Mr. Vampire (1985)

MrVampirePosterAs far as vampire-related films go, this film is definitely a rare species. Though not as compelling as others, this one is definitely more bizarre than many others, and is certainly a hilarious alternative. Apparently popular enough to spawn a line of sequels and spin-offs, and though its not the first of its kind, the film’s popularity effectively kickstarted a trend of Chinese comedy-horror films. Though it essentially plays out like a genre film, it takes its chosen genre in a creative and interesting way.

The film’s story is themed around the jiangshi – the hopping corpses in Chinese folklore that are sometimes described as vampires. In the film, a Taoist priest named Master Kau is given the task of removing the father of a wealthy businessman and rebury it. However, the exhumed body reawakens as a savage hopping corpse, threatening the safety of the other villagers, so it’s up to Master Kau and his two inept disciples to stop the bloodthirsty corpse.

When I first saw the hopping corpses I thought they were part of the comedy, until I read up about the folklore and this began to make sense. Of course, the way the hopping corpses are depicted is hilarious. The story is pretty much written much like a typical horror film, but in a very irreverent way. I saw a review where this film is compared to one of my more recent picks, A Chinese Ghost Story, where the reviewer say that Mr. Vampire is more demented by comparison, and that would certainly be accurate. The story is a bit muddled, but it’s mainly action-driven, with a blend of slapstick humour and martial arts, and its packaged neatly into a fast-paced film.

Right off the bat, the characters come across as goofy, but then, I think I ought to blame the badly translated subtitles, some of which were hilarious anyway. The acting is already, and the performances are suitably camp, which kind of works for this film for some reason. From what I can tell, the actors weren’t necessarily trying to be serious, and that’s the point. It’s not necessarily a serious horror film, in fact it’s irreverent tone is what makes this film so enjoyable in the first place.

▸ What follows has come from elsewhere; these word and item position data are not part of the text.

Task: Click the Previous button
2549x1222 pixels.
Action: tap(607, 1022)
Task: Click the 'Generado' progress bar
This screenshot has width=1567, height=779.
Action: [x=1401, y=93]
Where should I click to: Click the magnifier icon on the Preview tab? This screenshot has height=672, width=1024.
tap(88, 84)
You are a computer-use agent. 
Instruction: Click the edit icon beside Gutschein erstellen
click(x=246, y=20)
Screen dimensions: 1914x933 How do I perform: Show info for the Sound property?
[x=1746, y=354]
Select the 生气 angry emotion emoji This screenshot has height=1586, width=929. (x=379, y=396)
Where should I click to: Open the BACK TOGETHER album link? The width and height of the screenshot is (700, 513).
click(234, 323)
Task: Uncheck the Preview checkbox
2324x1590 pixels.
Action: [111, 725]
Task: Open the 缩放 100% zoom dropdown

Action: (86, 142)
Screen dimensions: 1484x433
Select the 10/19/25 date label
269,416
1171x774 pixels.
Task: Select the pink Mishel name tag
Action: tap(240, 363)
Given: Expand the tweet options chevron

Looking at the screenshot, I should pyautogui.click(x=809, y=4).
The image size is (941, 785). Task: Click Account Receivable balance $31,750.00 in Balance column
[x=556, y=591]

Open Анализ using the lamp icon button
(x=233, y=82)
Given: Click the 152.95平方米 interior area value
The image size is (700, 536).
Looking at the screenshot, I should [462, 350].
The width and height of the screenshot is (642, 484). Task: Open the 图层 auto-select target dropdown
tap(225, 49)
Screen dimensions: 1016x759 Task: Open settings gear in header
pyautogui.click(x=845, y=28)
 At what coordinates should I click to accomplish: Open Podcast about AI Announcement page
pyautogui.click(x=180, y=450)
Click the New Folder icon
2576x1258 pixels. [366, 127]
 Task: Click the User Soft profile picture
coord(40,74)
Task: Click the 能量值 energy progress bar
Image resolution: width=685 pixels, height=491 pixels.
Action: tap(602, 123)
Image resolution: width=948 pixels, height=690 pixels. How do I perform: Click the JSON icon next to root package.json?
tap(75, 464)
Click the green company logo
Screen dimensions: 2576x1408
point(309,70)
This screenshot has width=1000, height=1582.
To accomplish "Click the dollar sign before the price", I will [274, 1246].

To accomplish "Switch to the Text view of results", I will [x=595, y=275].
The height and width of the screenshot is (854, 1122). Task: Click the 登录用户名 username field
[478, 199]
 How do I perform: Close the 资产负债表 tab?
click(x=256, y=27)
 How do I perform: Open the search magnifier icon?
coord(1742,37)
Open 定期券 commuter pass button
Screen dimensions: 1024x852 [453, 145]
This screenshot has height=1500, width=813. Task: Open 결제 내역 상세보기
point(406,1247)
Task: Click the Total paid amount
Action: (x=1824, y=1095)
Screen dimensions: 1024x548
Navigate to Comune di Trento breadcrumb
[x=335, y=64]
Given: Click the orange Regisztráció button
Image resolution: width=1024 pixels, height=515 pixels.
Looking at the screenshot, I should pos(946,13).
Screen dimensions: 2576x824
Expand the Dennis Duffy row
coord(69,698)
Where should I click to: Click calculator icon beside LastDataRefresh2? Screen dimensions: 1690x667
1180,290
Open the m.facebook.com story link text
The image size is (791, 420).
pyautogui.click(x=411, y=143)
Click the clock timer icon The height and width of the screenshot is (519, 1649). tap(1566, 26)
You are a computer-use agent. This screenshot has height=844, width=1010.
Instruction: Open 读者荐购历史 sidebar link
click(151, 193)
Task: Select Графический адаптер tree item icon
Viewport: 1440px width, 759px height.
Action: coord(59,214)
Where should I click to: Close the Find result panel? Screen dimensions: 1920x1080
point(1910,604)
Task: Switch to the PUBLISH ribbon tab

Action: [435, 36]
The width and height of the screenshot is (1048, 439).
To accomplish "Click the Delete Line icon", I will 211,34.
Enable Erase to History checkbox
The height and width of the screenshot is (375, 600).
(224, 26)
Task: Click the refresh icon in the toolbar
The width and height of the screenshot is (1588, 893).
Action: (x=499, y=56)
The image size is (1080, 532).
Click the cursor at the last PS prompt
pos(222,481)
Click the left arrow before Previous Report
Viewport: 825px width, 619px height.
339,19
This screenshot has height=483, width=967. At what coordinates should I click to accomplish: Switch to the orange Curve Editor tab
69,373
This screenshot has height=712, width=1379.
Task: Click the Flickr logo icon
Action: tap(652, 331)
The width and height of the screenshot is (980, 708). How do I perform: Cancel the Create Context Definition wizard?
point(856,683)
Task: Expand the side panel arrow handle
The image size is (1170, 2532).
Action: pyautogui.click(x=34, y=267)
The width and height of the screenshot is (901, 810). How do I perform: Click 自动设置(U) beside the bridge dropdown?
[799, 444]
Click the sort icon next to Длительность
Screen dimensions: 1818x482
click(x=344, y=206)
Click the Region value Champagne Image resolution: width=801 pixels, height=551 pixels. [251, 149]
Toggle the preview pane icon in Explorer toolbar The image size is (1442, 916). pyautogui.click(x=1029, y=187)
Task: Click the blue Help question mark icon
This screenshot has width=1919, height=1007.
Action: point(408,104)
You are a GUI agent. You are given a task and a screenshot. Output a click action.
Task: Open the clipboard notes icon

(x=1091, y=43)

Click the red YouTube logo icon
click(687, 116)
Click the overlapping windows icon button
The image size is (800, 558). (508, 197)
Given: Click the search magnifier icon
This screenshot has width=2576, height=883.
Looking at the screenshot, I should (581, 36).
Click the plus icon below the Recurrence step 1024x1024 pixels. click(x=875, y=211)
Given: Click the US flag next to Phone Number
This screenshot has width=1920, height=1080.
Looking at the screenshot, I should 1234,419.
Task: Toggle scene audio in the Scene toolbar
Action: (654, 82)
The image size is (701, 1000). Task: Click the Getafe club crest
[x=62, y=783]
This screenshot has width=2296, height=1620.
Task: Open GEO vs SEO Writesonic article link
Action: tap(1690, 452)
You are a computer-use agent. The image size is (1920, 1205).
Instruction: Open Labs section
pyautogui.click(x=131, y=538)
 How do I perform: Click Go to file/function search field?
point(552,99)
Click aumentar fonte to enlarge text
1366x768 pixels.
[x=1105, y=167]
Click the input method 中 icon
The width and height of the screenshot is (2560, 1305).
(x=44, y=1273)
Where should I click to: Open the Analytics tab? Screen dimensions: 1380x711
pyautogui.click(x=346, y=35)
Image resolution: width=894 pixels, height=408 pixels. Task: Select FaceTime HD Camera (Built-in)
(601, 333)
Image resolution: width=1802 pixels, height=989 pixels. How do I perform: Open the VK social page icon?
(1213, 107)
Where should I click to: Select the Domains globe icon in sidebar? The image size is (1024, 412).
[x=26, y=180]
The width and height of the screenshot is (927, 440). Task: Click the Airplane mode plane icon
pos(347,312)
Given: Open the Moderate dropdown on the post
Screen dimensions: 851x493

The only thing I criticise would be the special effects, which look pretty cheap, or maybe it aged badly, or maybe its quality I’ve seen the film at (note to self, I should stop using low-quality videos online for too long). In a way, the special effects sort of add to the comedy, but if you’re a fan of the frenetic craziness of Hong Kong action films, I’m sure you’ll enjoy the film’s ably choreographed action scenes, which are very typical of this kind of film. All in all, I’m not as much of a fanatic about this film as others are, I did enjoy the film, if mainly because of its silly take on vampire horror, and the charmingly irreverent way in which this unique approach was executed.